Report boosts Bermuda’s bid to meet EU rules

By added on 11/09/2015

Bermuda has taken a step closer to complying with European Union equivalency rules, reports the Royal Gazette.

An updated report from the European Insurance and Occupational Pensions Authority (EIOPA) acknowledges substantial amendments to Bermuda regulations governing commercial insurers and reinsurers introduced by the Bermuda Monetary Authority (BMA) since EIOPA’s last report in March.

The European Commission decided that a further progress report was needed to help it make equivalence decisions later this year.

BMA CEO Jeremy Cox said: “Tremendous work has been achieved by the Authority’s equivalence-focused team — however, I also wish to thank representatives from industry, who assisted the Authority in charting an appropriate course for Bermuda by providing timely and meaningful feedback.

“Bermuda is a jurisdiction that believes in high standards of regulation and supervision, but also believes that the best way to achieve this is to ensure that the markets to which that regulation and supervision will be applied are given ample opportunity to comment on any proposed regime changes.”
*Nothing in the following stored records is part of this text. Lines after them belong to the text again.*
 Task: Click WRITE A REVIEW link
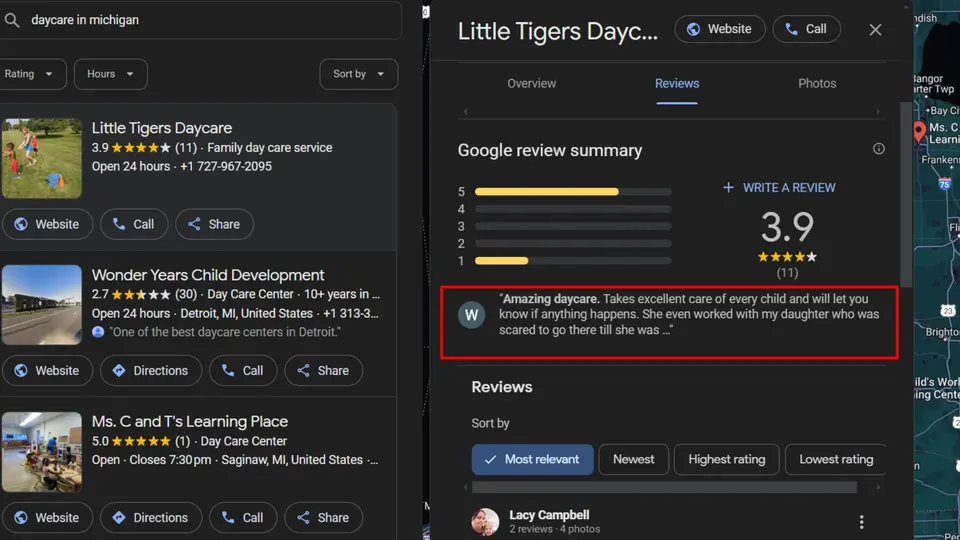(779, 188)
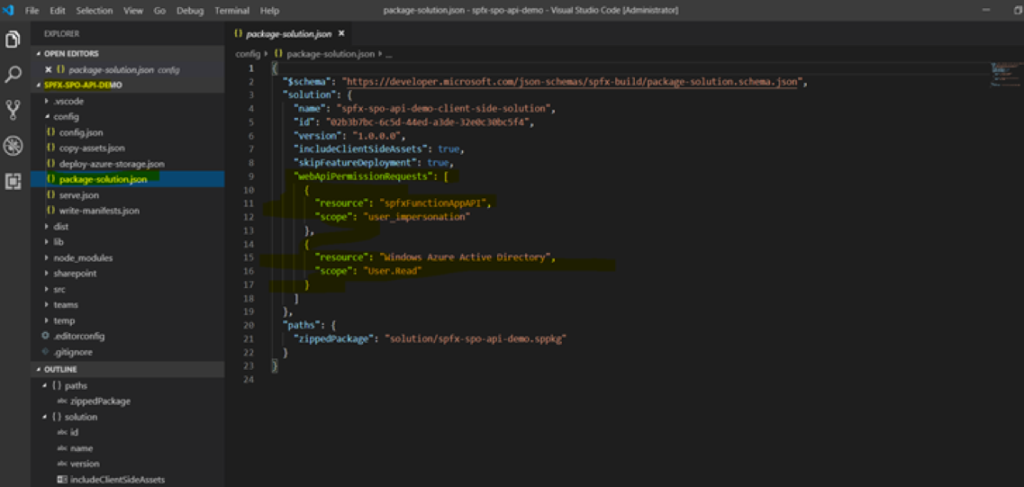Click the config breadcrumb segment
Screen dimensions: 1024x487
point(248,54)
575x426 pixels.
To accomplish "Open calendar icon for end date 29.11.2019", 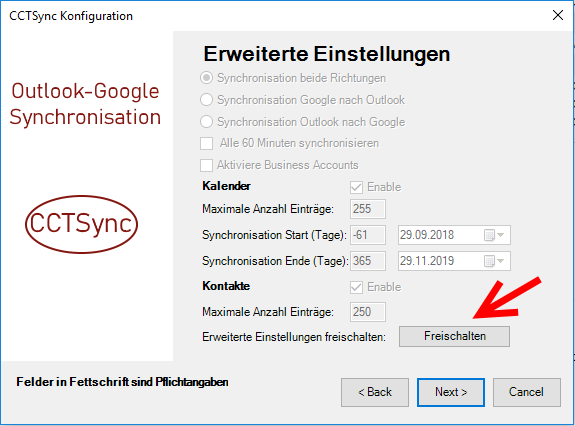I will coord(489,261).
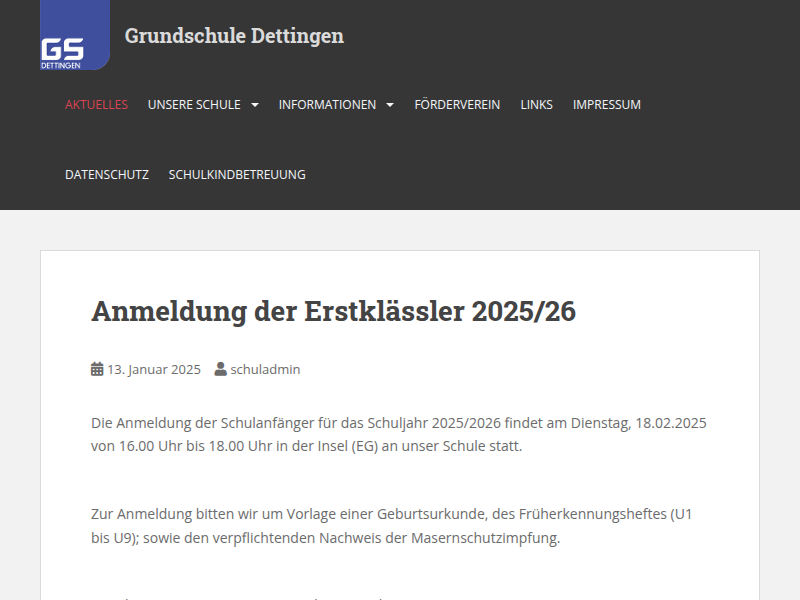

The Island is looking to gain “third country equivalence” with the EU’s Solvency II regulations.

Achieving equivalent status with the tougher EU rules will mean that international insurers based in Bermuda will not be placed at a competitive disadvantage doing business in European Union countries.

Bermuda has already changed a number of regulations to fall into line with EU requirements, which include the definition of the requirement for a commercial insurer to have a head office on the Island and legal authority for new public disclosure requirements for commercial insurers.

Legislative amendments have also amended the existing economic balance sheets rules to expand the framework to life/long term insurers, made technical amendments to the Bermuda solvency capital requirement formula and spelled out financial condition public disclosure requirements.

Mr Cox added: “We welcome the published update and commend EIOPA for its efforts during a very busy time.

“We particularly wish to thank EIOPA’s equivalence committee, chaired by Edward Forshaw, who has had to conduct a very rigorous review.

“This takes time, discipline, patience and a willingness to challenge, all with a view to achieving a jurisdictional assessment that fairly represents the inner workings of the third-country supervisor — in this case the Authority.”